***** Input data

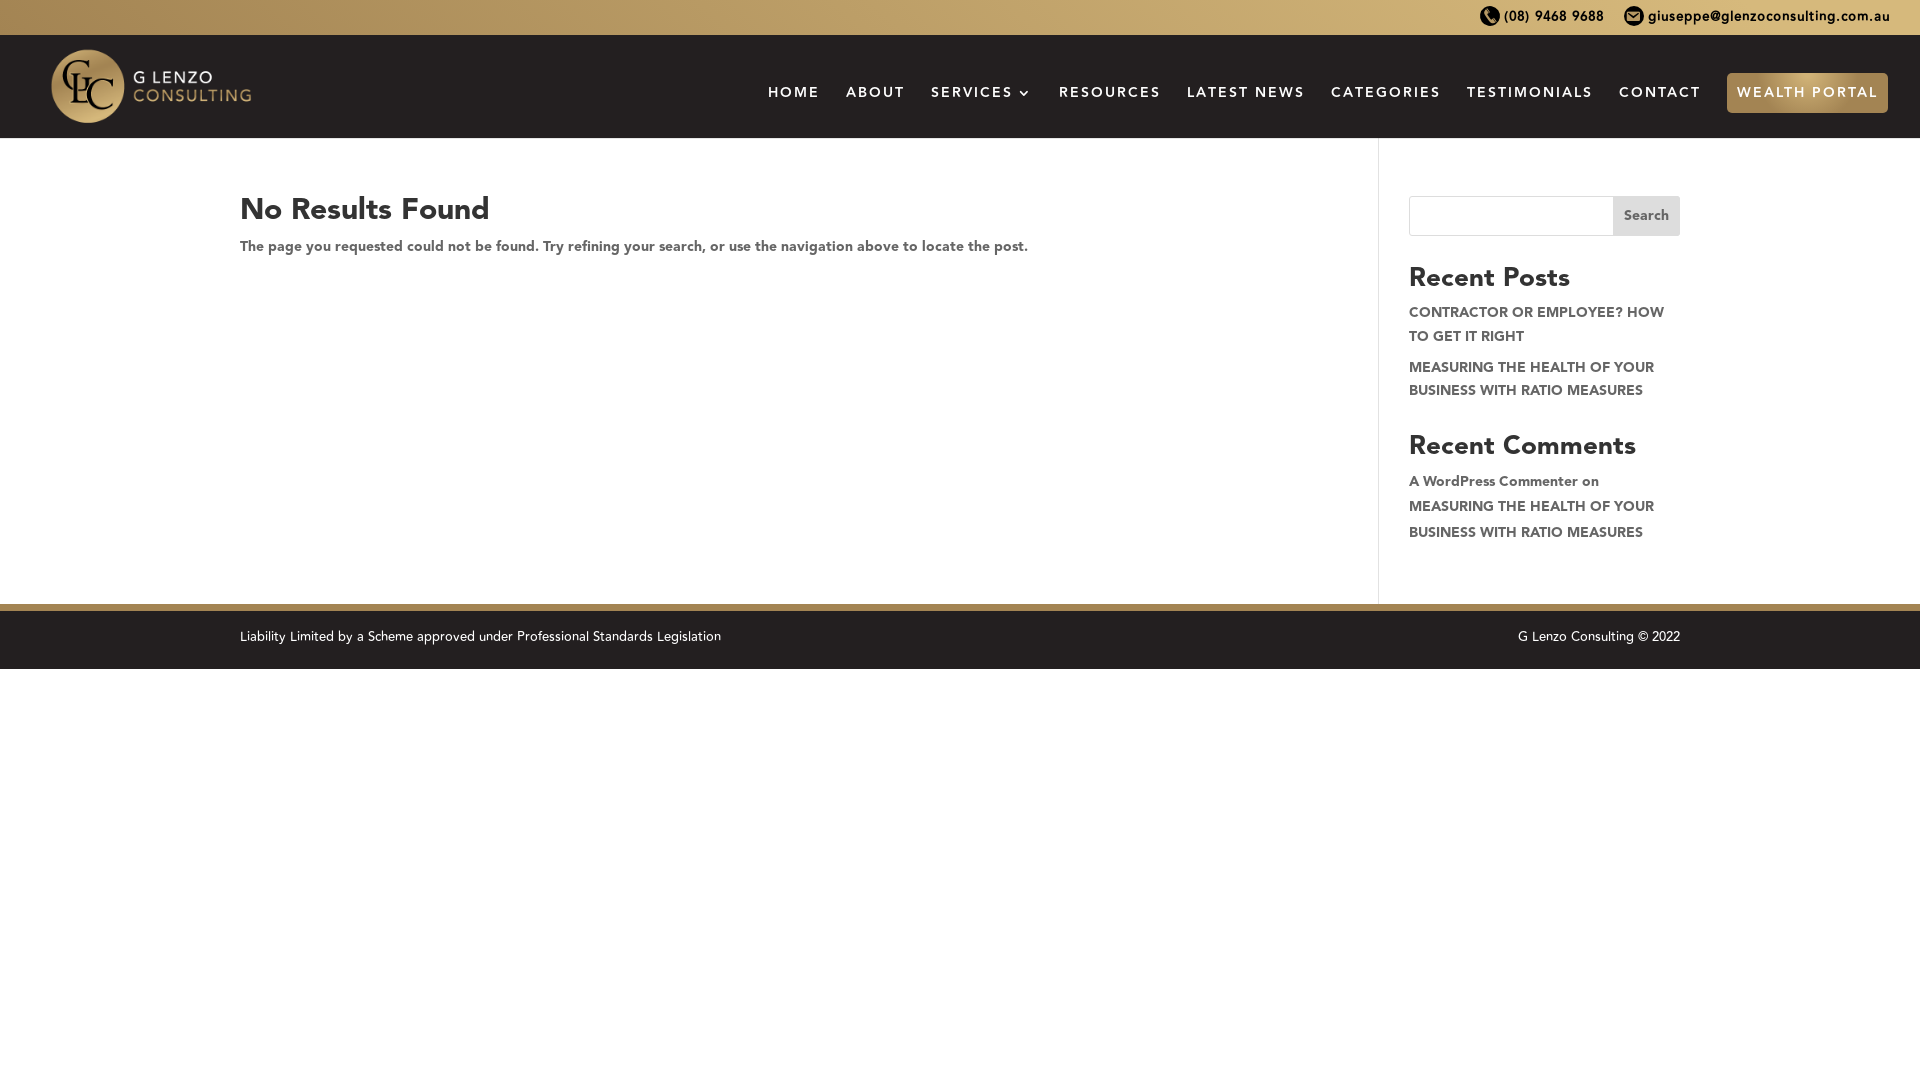 This screenshot has width=1920, height=1080. Describe the element at coordinates (930, 111) in the screenshot. I see `'SERVICES'` at that location.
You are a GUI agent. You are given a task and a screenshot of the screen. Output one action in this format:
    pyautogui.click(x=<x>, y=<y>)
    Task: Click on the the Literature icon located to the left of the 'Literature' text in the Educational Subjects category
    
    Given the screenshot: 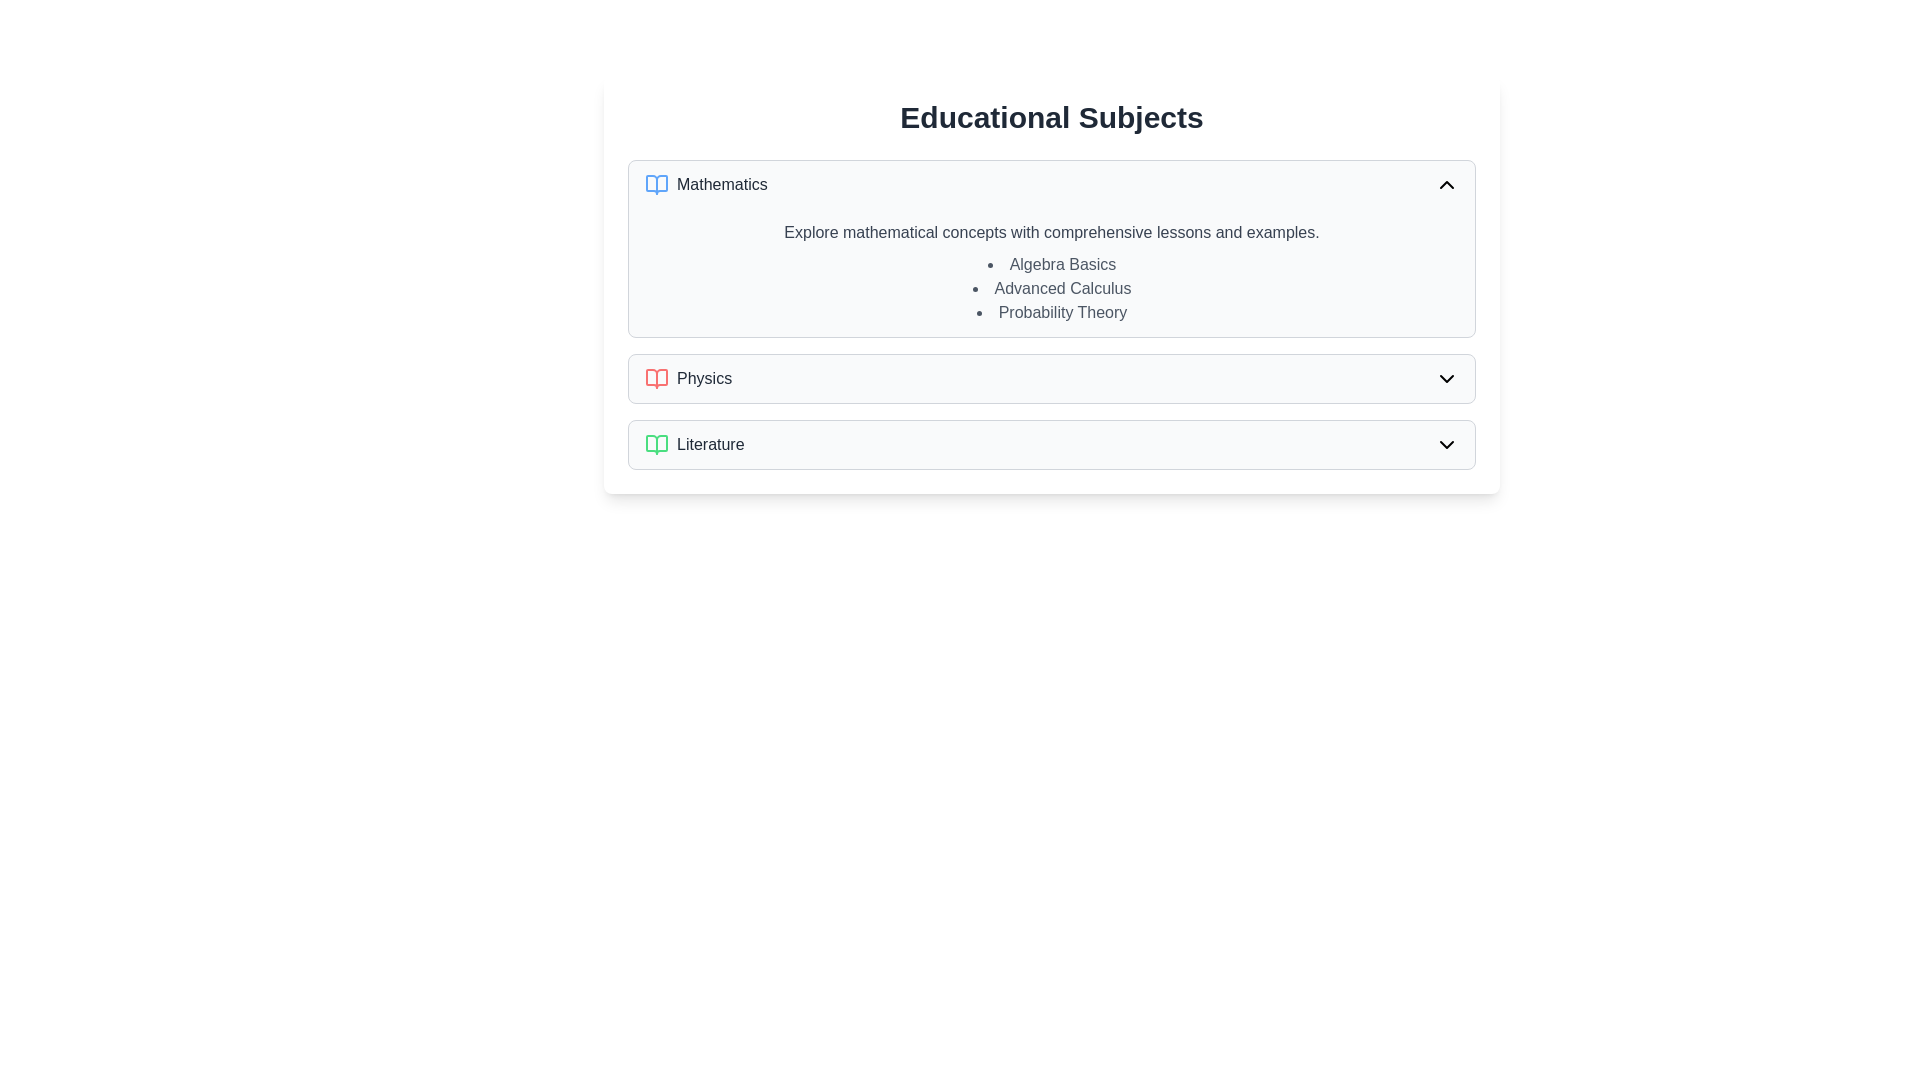 What is the action you would take?
    pyautogui.click(x=657, y=443)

**********

Short problem –
Output the lines from the one containing "You are a GUI" through the one containing "Task: Click on" in the dataset rows, copied word for word.

Solution for this problem –
You are a GUI agent. You are given a task and a screenshot of the screen. Output one action in this format:
    pyautogui.click(x=<x>, y=<y>)
    Task: Click on the the Literature icon located to the left of the 'Literature' text in the Educational Subjects category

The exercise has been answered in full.